I'm trying to find get a list of required names from list of names using a regex query.

csv file: FYI, I converted Countries from Capital to small letters

searchList:

['AU.LS1_james.aus',
'AU.LS1_scott.aus',
'AP.LS1_amanda.usa',
'AP.LS1_john.usa',
'LA.LS1_harsha.ind',
'LA.LS1_vardhan.ind']

I'm trying to get a list of each group like this,

[
['AU.LS1_james.aus', 'AU.LS1_scott.aus'],
['AP.LS1_amanda.usa', 'AP.LS1_john.usa'],
['LA.LS1_harsha.ind', 'LA.LS1_vardhan.ind']
]

Using the following regex query: \<({region}).*\{country}\>

for region, country in regionCountry:
    query = f"\<({region}).*\{country}\>"
    r = re.compile(query)
    group = list(filter(r.match, searchList))

I tried re.search as well, but the group is always None

FYI: I also tried this query in notepad find using regex functionality.

Can Anyone Tell where it's going wrong in my script.? Thank you

CodePudding user response：

Without regex:

split
And a dictionary to group the entries:

Data

entries = ['AU.LS1_james.aus', 'AU.LS1_scott.aus', 'AP.LS1_amanda.usa', 'AP.LS1_john.usa', 'LA.LS1_harsha.ind', 'LA.LS1_vardhan.ind']

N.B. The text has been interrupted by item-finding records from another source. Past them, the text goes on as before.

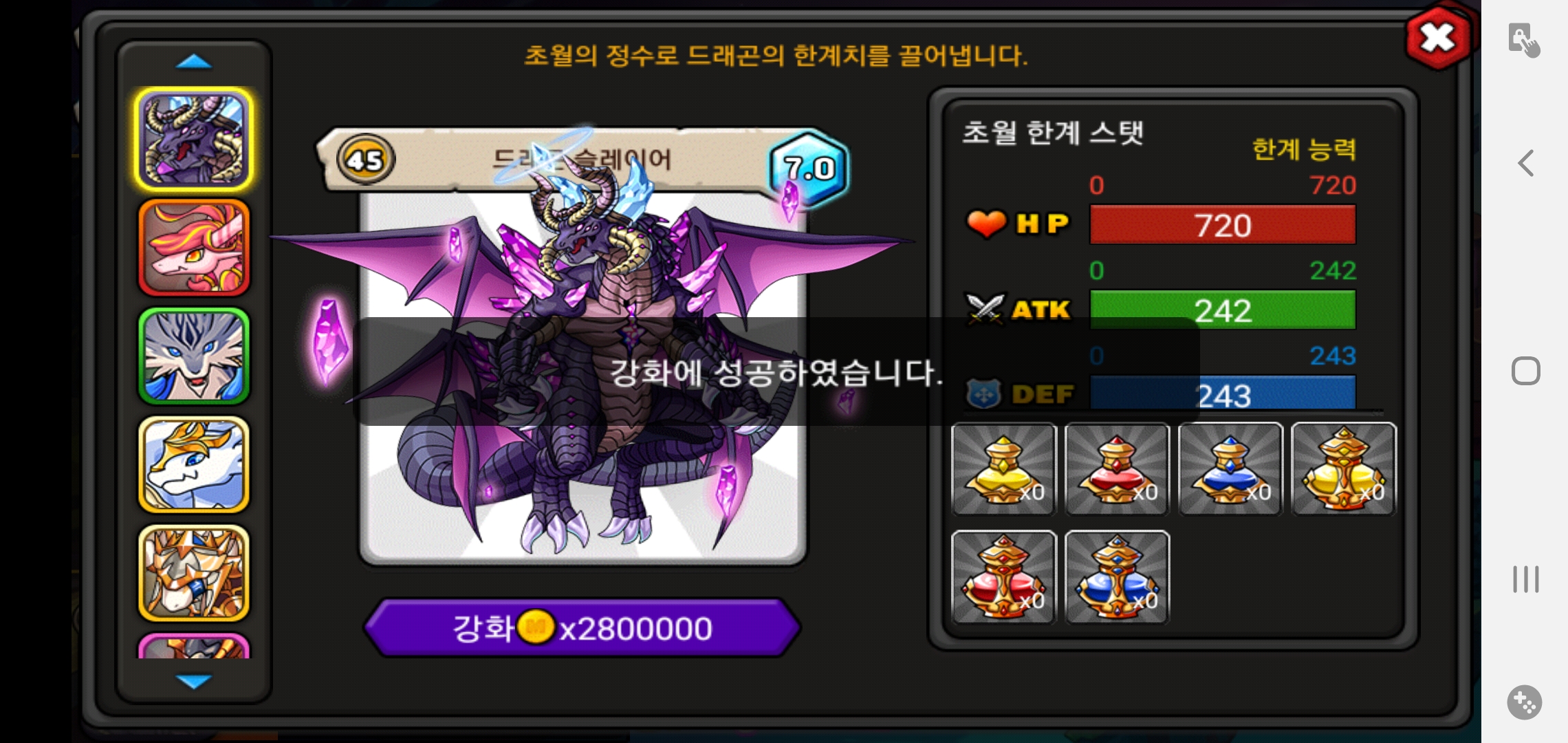The width and height of the screenshot is (1568, 743).
Task: Select the orange armored dragon portrait
Action: tap(194, 573)
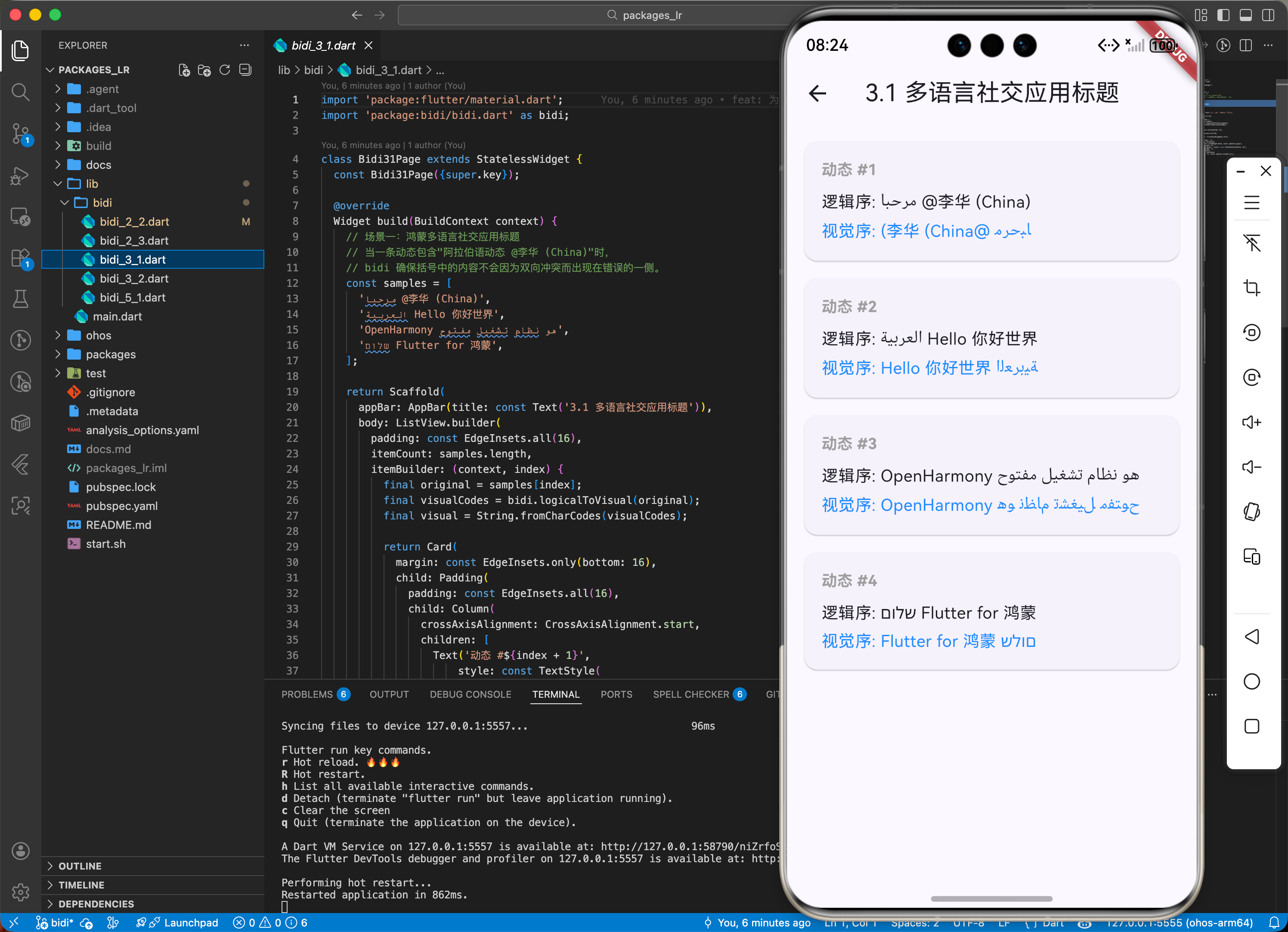Toggle the bottom panel layout button
The width and height of the screenshot is (1288, 932).
pyautogui.click(x=1245, y=15)
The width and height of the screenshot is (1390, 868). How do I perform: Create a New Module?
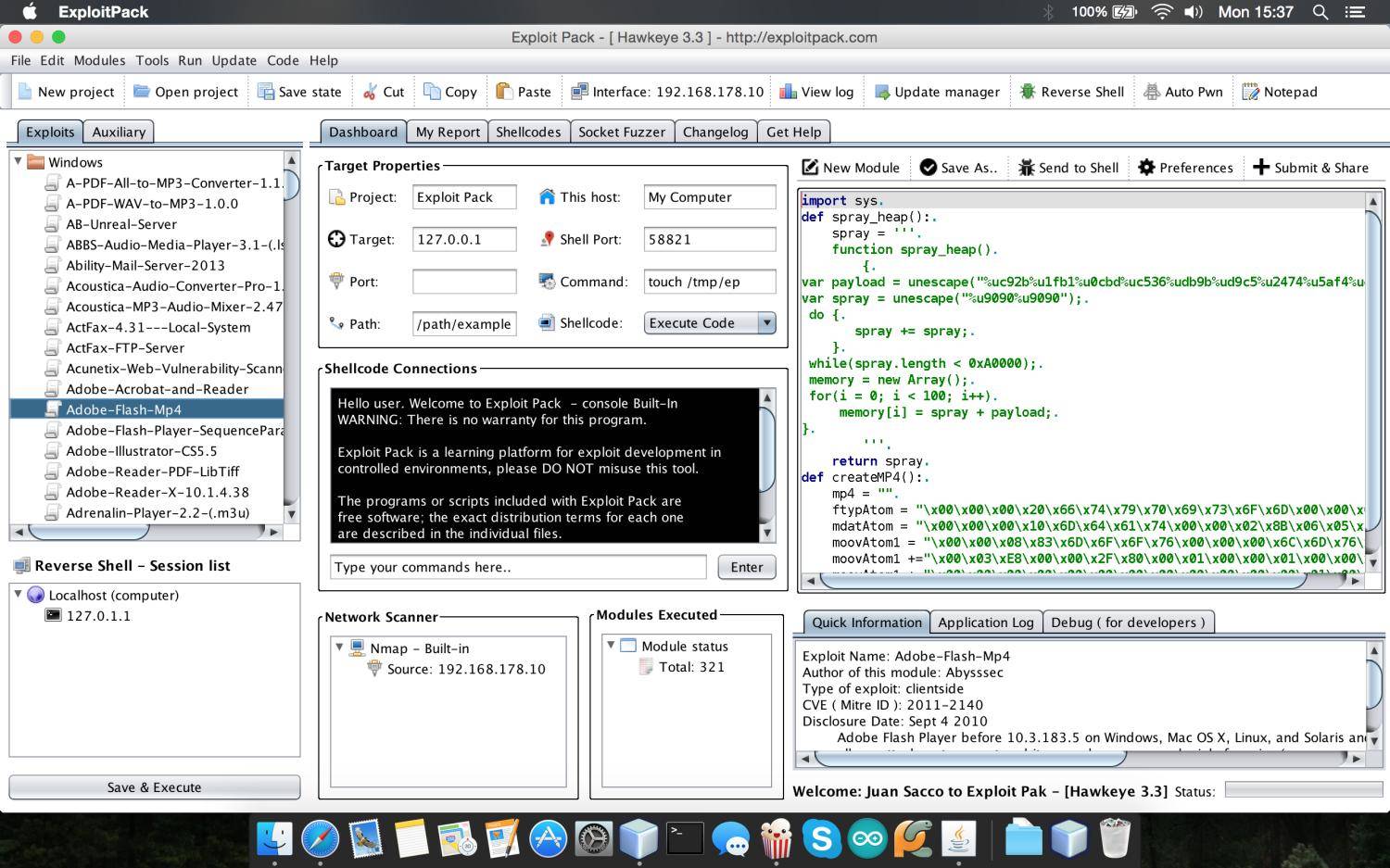pos(850,168)
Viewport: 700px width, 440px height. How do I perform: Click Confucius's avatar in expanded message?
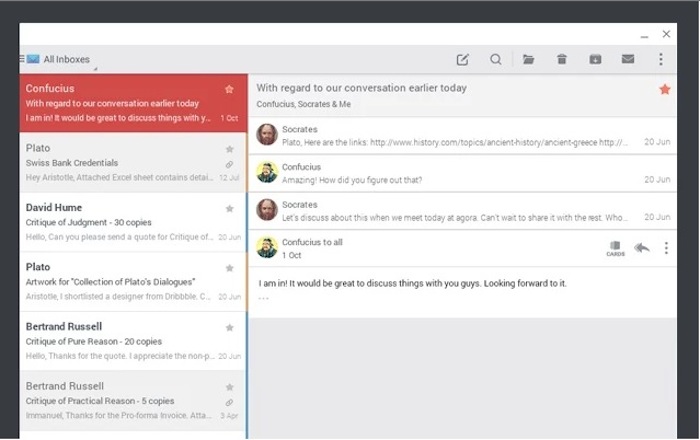[x=266, y=247]
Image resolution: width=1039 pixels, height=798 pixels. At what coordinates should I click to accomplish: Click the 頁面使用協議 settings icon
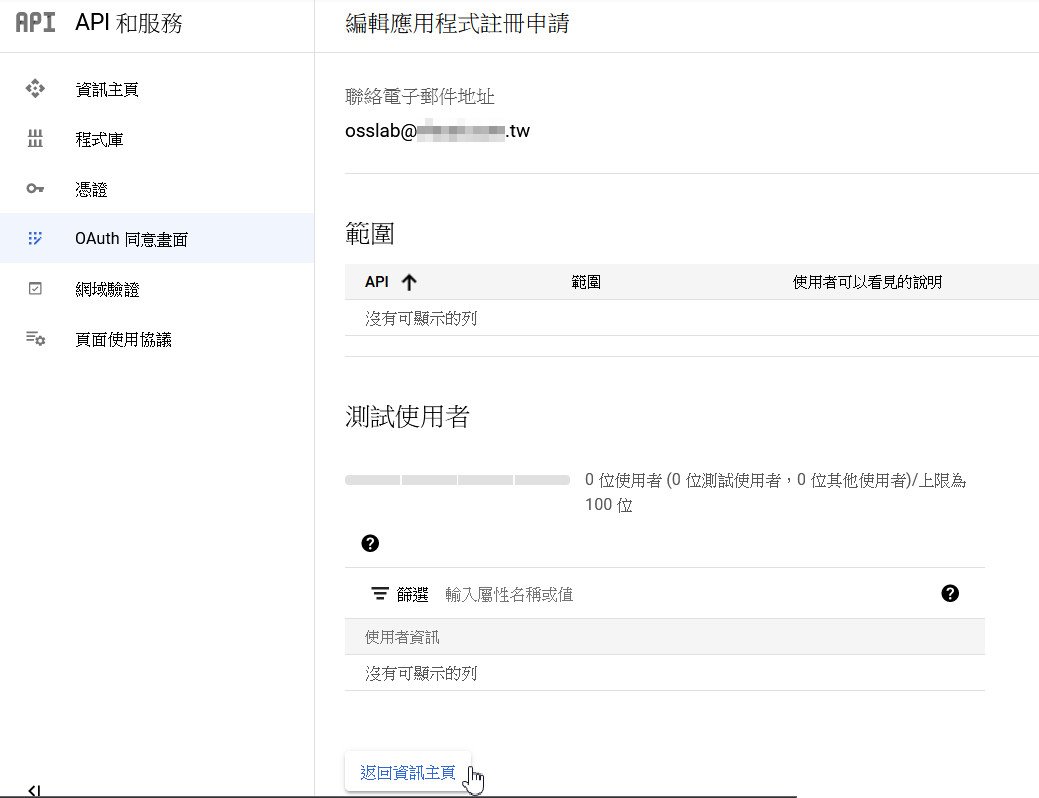[x=35, y=339]
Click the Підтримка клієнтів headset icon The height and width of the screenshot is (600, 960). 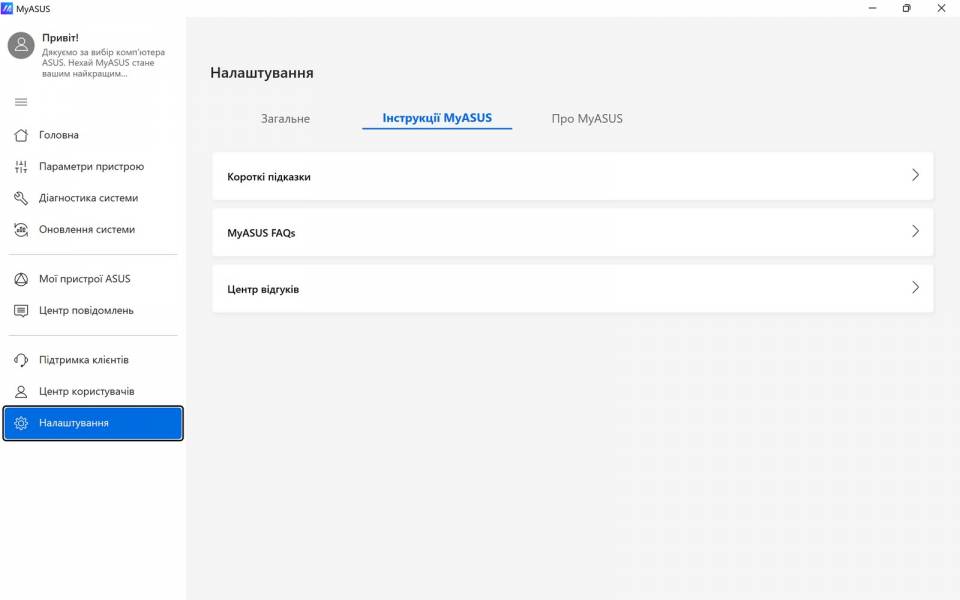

Solution 1: simple dict and setdefault

d = {}
for entry in entries:
    d.setdefault(entry.split('.',1)[0], []).append(entry)

Solution 2: defaultdict

from collections import defaultdict
d = defaultdict(list)
for entry in entries:
    d[entry.split('.',1)[0]].append(entry)

Result is in d.values()

>>> list(d.values())

[['AU.LS1_james.aus', 'AU.LS1_scott.aus'],
 ['AP.LS1_amanda.usa', 'AP.LS1_john.usa'],
 ['LA.LS1_harsha.ind', 'LA.LS1_vardhan.ind']]

CodePudding user response：

I thank you all for trying to assist my question. This answer worked out well for my usage. For some reason python doesn't like \< and \>. so i just removed them and it worked fine. I didn't expect that there could be some limitations using re library.

Answer: ({region}).*\{country}